▶ **TASK A**
Output the entries from the line with "Screen dimensions: 798x974" to the line with "Looking at the screenshot, I should click(x=772, y=472).", copying each line unchanged.

▶ **QUOTED TEXT**

The design documents provided by Summit Structures LLC for the 2003 design state that "the outer chords of the truss frames receive additional lateral support from the fabric roof sheets on them." In addition, the "exterior fabric is an integral part of the structural system, removal or alteration without prior authorization is prohibited." However, the actual amount of lateral support that the fabric assumed to provide was never clearly indicated. Other factors must also be taken into consideration such as potential tearing due to debris or deterioration. (Gross, 2010, 51)
An interesting discussion, however, is the collapse of the northern portion of the structure. As indicated previously, the triggering mechanism was found to be buckling of the inner chord, which would not have received any lateral bracing from the outer fabric covering anyway. Dr. Louis F. Geschwindner, Co-Chairman of the ASCE Tensile Membrane Structures Standard Committee and Professor Emeritus at The Pennsylvania State University, discussed the collapse in a personally conducted interview. Although questions arose about the structural integrity of tensile membrane structures after the collapse, Dr. Geschwindner maintained that the structure type is not the problem. "There is nothing wrong with tensile membrane structures," he stated. "There was just something wrong with this one." The exterior fabric, he says, can be designed and constructed to provide a certain amount of lateral bracing to the frame. (Geschwindner, 2012) As long as proper connections are made during construction based on assumptions made in the design, the structure should not experience any inaccuracies related to lateral bracing from the exterior fabric. Nonetheless, Dr. Geschwindner believes the biggest issue in the collapse of the practice facility lies in the aforementioned wind load calculations and design rather than the bracing provided by the exterior fabric. (Geschwindner, 2012)

▶ **TASK B**
Give the passage on the fabric roof again from "The design documents" to "(Gross, 2010, 51)", and change "fabric" to "membrane" throughout.

▶ **TASK MATERIAL**
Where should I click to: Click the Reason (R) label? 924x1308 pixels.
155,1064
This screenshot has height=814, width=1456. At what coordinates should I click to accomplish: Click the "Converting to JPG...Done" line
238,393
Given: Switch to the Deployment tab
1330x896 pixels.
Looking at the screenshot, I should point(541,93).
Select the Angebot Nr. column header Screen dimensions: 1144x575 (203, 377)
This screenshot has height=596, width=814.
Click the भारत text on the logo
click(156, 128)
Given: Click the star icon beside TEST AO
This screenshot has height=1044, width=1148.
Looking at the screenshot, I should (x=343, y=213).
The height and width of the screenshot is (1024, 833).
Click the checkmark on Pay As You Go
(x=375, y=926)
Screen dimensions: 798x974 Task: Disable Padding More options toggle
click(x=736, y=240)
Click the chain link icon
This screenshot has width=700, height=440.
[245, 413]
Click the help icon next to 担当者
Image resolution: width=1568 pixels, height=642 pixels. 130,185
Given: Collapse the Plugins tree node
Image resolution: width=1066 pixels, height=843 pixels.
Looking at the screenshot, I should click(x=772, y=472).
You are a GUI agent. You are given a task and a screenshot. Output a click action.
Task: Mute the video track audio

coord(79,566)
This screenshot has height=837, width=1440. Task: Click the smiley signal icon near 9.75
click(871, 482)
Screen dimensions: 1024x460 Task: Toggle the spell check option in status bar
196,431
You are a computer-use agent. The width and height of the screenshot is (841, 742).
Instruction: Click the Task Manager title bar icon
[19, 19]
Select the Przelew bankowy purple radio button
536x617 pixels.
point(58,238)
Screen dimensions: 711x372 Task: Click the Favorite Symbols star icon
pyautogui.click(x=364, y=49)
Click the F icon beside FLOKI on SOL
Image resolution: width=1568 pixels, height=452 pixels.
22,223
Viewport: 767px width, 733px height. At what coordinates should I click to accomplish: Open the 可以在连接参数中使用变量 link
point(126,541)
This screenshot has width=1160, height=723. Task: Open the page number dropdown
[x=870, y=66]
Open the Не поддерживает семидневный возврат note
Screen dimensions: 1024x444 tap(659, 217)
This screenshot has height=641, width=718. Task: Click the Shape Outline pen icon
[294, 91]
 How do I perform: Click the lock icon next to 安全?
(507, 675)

▶ **EXERCISE RESPONSE A**
Screen dimensions: 798x974 Task: Disable Padding More options toggle
click(x=736, y=240)
Click the chain link icon
This screenshot has width=700, height=440.
[245, 413]
Click the help icon next to 担当者
Image resolution: width=1568 pixels, height=642 pixels. 130,185
Given: Collapse the Plugins tree node
Image resolution: width=1066 pixels, height=843 pixels.
Looking at the screenshot, I should click(x=772, y=472).

▶ **EXERCISE RESPONSE B**
The design documents provided by Summit Structures LLC for the 2003 design state that "the outer chords of the truss frames receive additional lateral support from the membrane roof sheets on them." In addition, the "exterior membrane is an integral part of the structural system, removal or alteration without prior authorization is prohibited." However, the actual amount of lateral support that the membrane assumed to provide was never clearly indicated. Other factors must also be taken into consideration such as potential tearing due to debris or deterioration. (Gross, 2010, 51)